Notre propos n’est absolument pas de discréditer la recherche en général, ni même le travail global des auteurs cités. Nous avons pris soin de signaler que la méthode statistique développée dans Lechenet et al. est intéressante, et permettrait sans doute des avancées significatives pour l’identification de bonnes pratiques sur le terrain. Cela à la condition expresse qu’elle soit utilisée culture par culture, puis agrégée à l’échelle de systèmes de production (qui auraient d’ailleurs besoin d’être caractérisés beaucoup plus précisément que dans ce travail que nous espérons simplement préliminaire). Nous avons également rappelé que les auteurs ont par ailleurs produit des travaux tout-à-fait dignes d’intérêt sur les interactions entre systèmes de cultures et recours aux pesticides.

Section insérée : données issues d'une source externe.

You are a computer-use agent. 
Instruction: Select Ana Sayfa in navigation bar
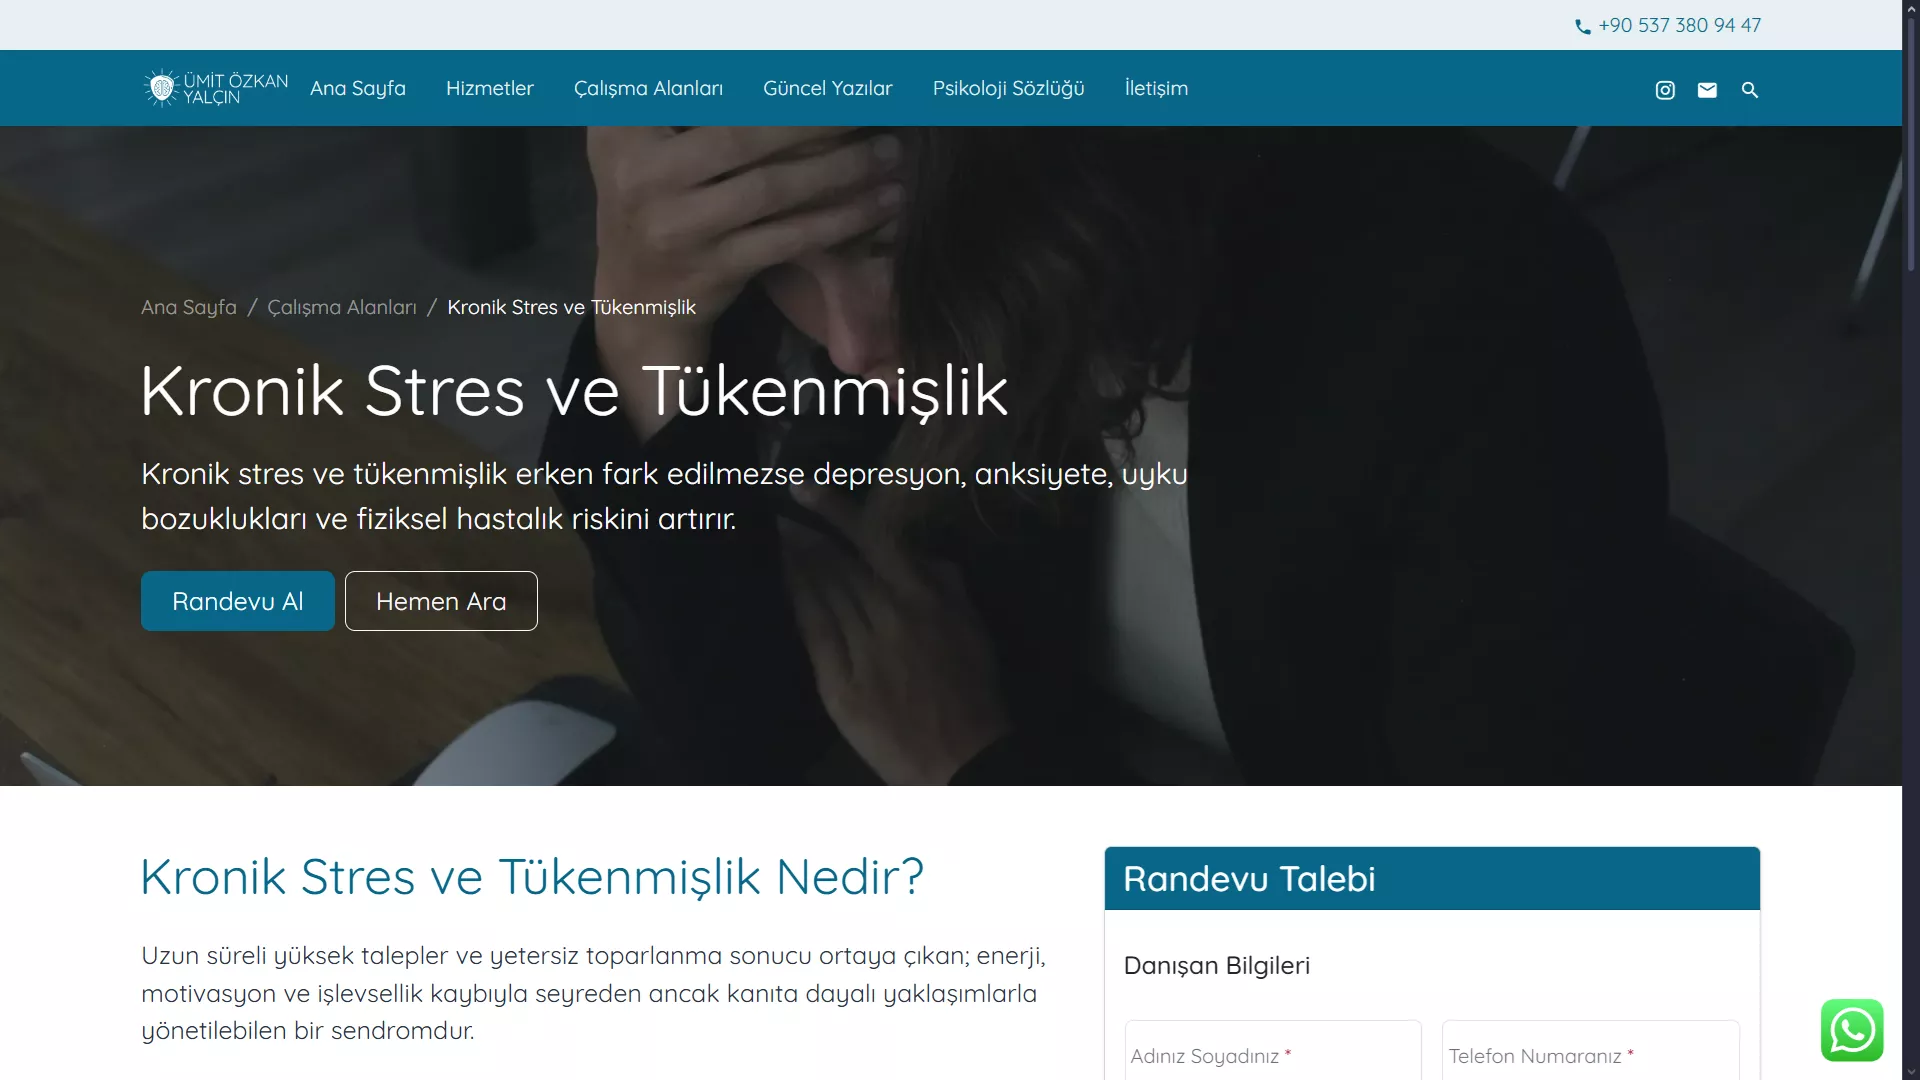(x=358, y=88)
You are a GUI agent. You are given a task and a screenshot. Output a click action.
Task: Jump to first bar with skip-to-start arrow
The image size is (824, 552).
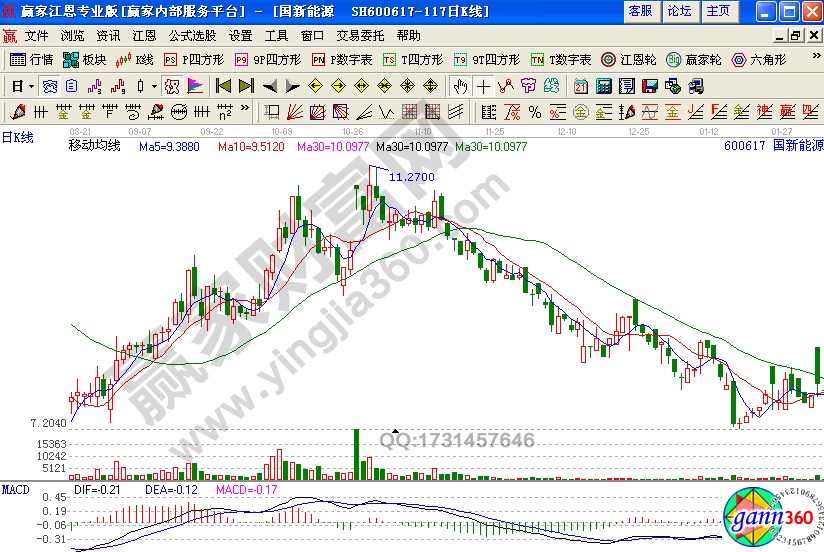[223, 85]
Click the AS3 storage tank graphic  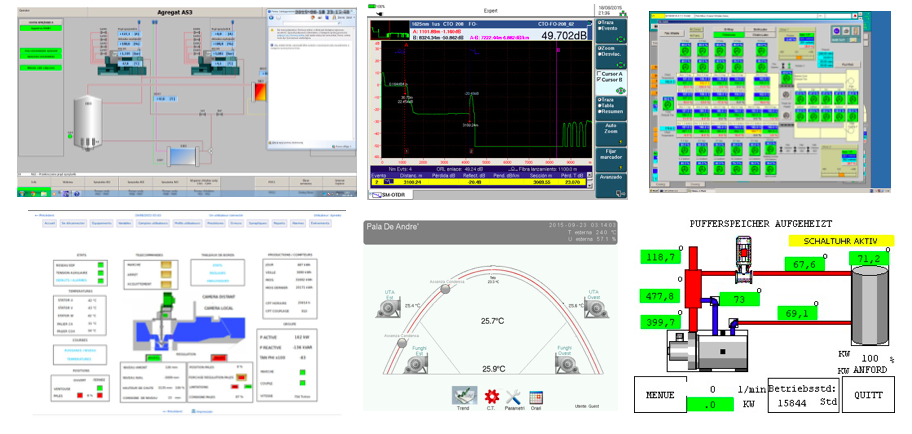pos(86,122)
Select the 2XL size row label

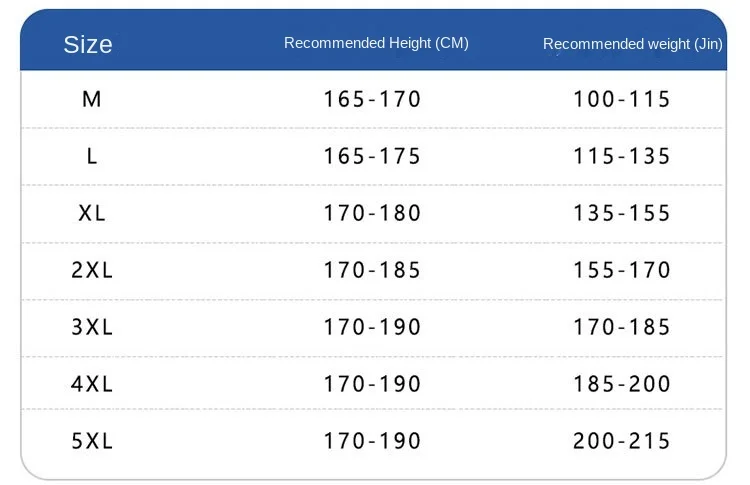pyautogui.click(x=92, y=270)
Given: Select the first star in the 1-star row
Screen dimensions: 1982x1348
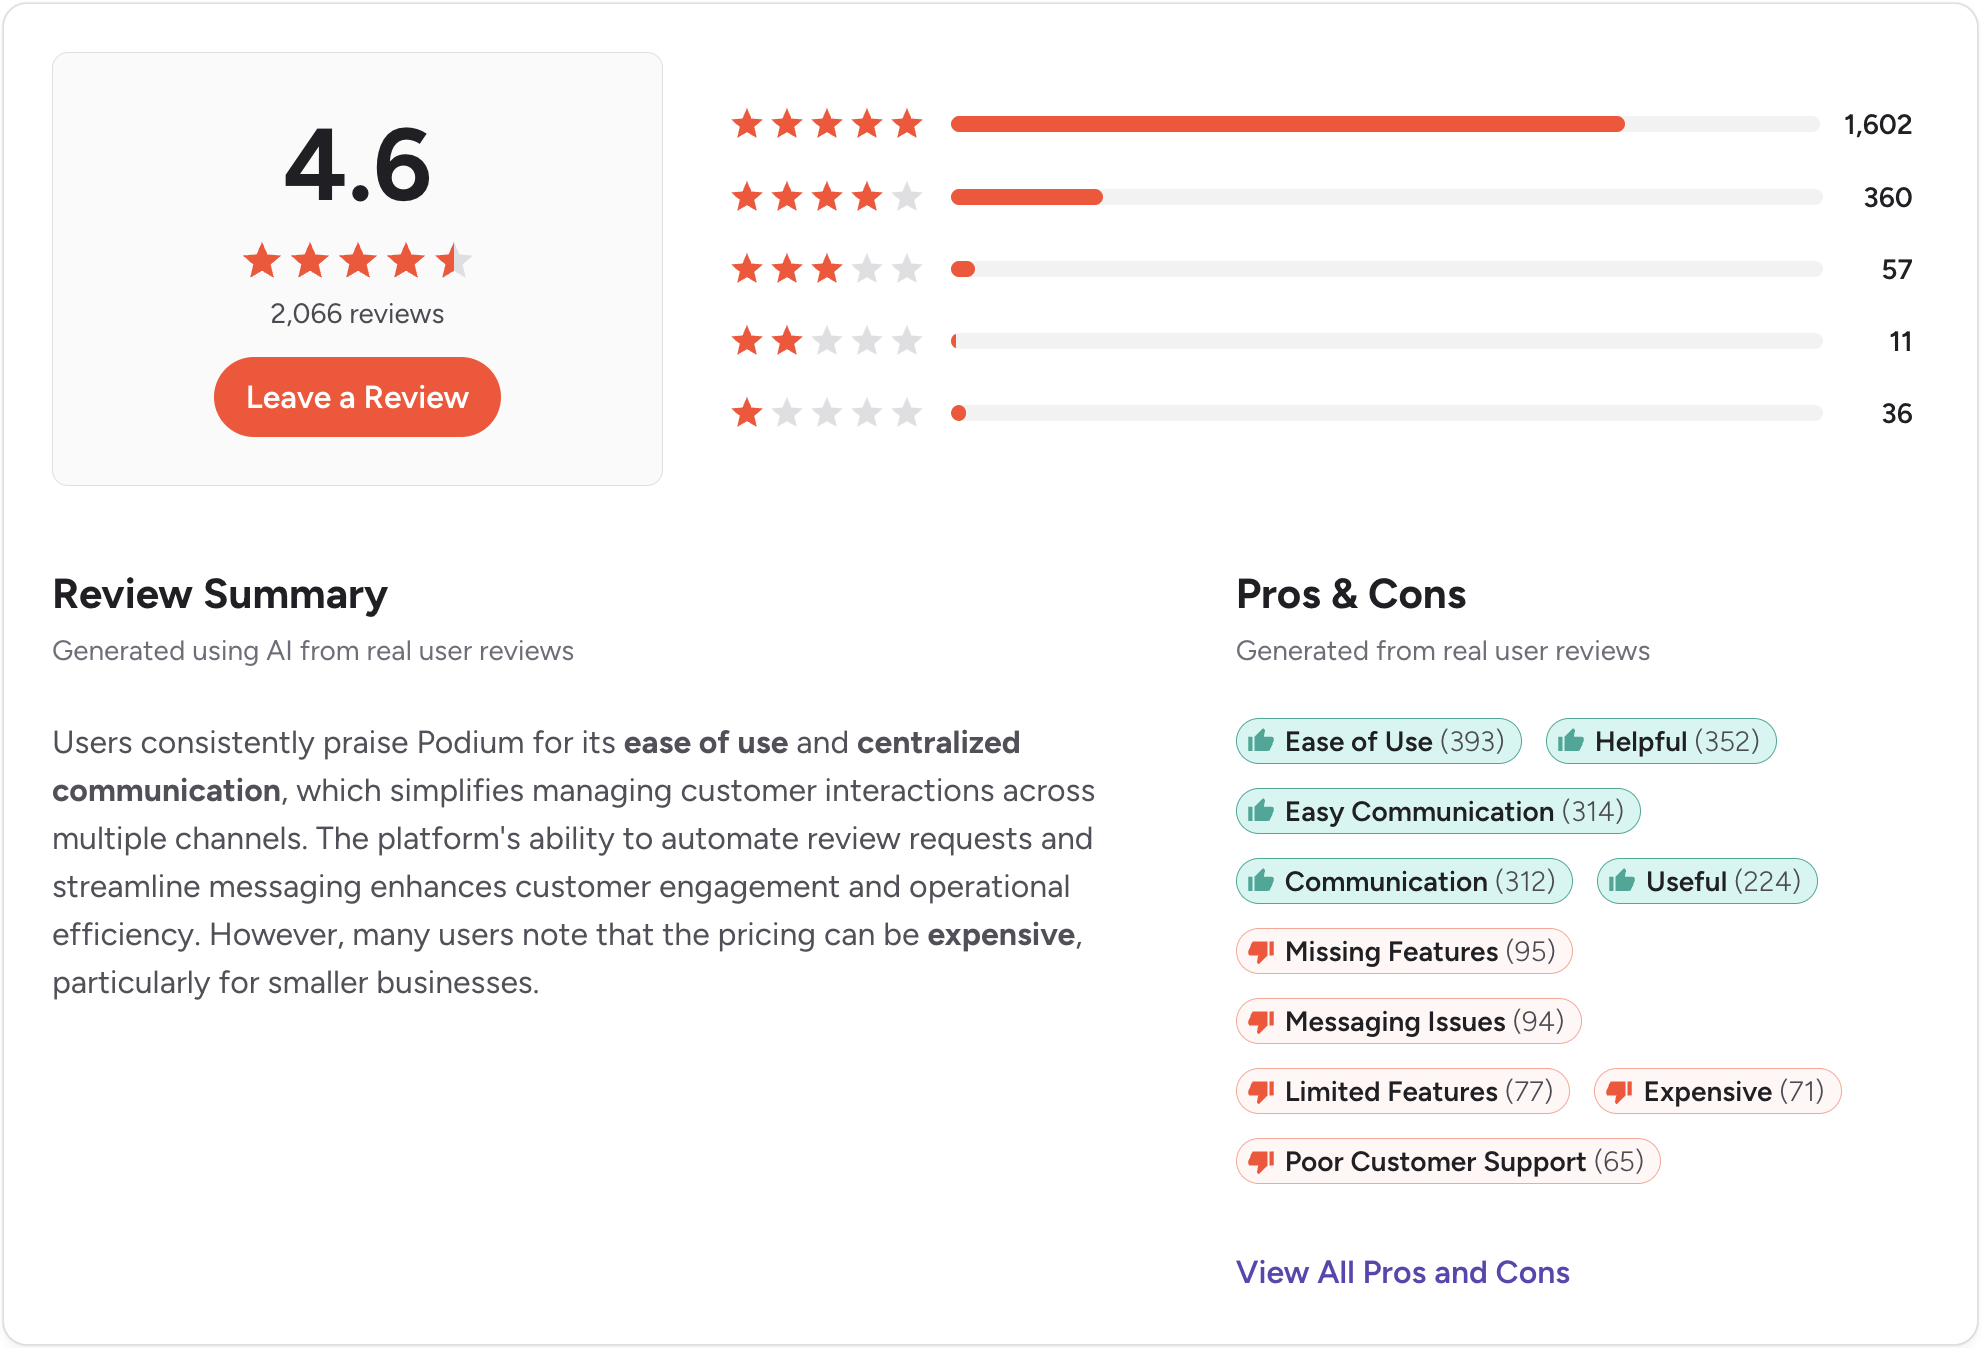Looking at the screenshot, I should tap(746, 412).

Une fois encore, rappelons que nous n’avons critiqué dans ForumPhyto que des publications qui avaient fait le choix de la médiatisation. C’est clairement le cas de cet article, dont les comptes-rendus dans la presse sont sortis avant même sa publication dans la revue scientifique qui l’avait acceptée. Cela ne signifie pas non plus que nous condamnons toute médiatisation de travaux scientifiques. Nous considérons au contraire qu’il est tout-à-fait normal et sain que des chercheurs choisissent de faire connaître largement leur point de vue sur des questions sociétales. Mais dans ce cas, il leur faut accepter que la réponse se fasse dans le même langage que la presse qui a servi d’amplificateur à leur publication scientifique originale, et non sur le ton feutré de la littérature scientifique. On ne peut à la fois envoyer ses articles au Monde, dont les dérives sur les sujets environnementaux sont parfaitement connues, et demander à ses contradicteurs de ne répondre que par une lettre aux éditeurs, invisible et incompréhensible pour le grand public, et qui paraitra plusieurs mois plus tard.

L’intérêt de la médiatisation de travaux de recherches est d’ouvrir le débat auprès du grand public, pour lui montrer que la vision scientifique est plus complexe et moins unanime que les discours simplistes des ONG environnementalistes. C’est ce débat que ForumPhyto souhaite alimenter, avec ses moyens infiniment plus modestes.  Au-delà du fait que cette publication se prêtait facilement à des déformations militantes simplistes, nous y avons pointé quelques lacunes gênantes d’un point de vue purement scientifique. Pour rappel, nous avons déploré qu’elle ne démontre que de façon très partielle que les exploitations dites de référence ont une productivité et de performances économiques égales à celles des exploitations dont on voudrait faire baisser l’IFT. Et surtout, les auteurs n’indiquent nulle part quelle modification d’assolement impliquerait au niveau national un alignement sur les pratiques de ces fermes de référence. Si les auteurs (ou d’autres chercheurs) ont des réponses de fond à apporter à nos objections, les colonnes de ForumPhyto leur sont bien sûr ouvertes. En attendant, nous constatons que les critiques reçues jusqu’à présent ne portaient que sur la forme de notre article, et non sur son argumentation.

Philippe Stoop

[1] Http://www.forumphyto.fr/2017/03/06/de-la-science-a-la-propagande-episode-2-comment-demontrer-que-les-pesticides-ne-servent-a-rien/

[2] http://www.nature.com/articles/nplants20178

[3] http://institut.inra.fr/Missions/Eclairer-les-decisions/Etudes/Toutes-les-actualites/Ecophyto-R-D

[4] http://www.lemonde.fr/planete/article/2017/02/27/agriculture-pourquoi-la-reduction-des-pesticides-est-possible_5086364_3244.html

[5] https://www.ncbi.nlm.nih.gov/pmc/articles/PMC4399309/

[6] https://academic.oup.com/jcem/article/100/6/L52/2829567/Letter-to-the-Editor-Re-Neurobehavioral-Deficits?searchresult=1

[7] http://www.forumphyto.fr/2015/09/25/pesticides-qi-euros-les-calculs-acrobatiques-du-cnrs/

[8] https://academic.oup.com/jcem/article/100/6/L52/2829567/Letter-to-the-Editor-Re-Neurobehavioral-Deficits?searchresult=1

[9] https://academic.oup.com/jcem/article-abstract/100/4/1256/2815066/Neurobehavioral-Deficits-Diseases-and-Associated?redirectedFrom=fulltext , cliquer sur « Metrics »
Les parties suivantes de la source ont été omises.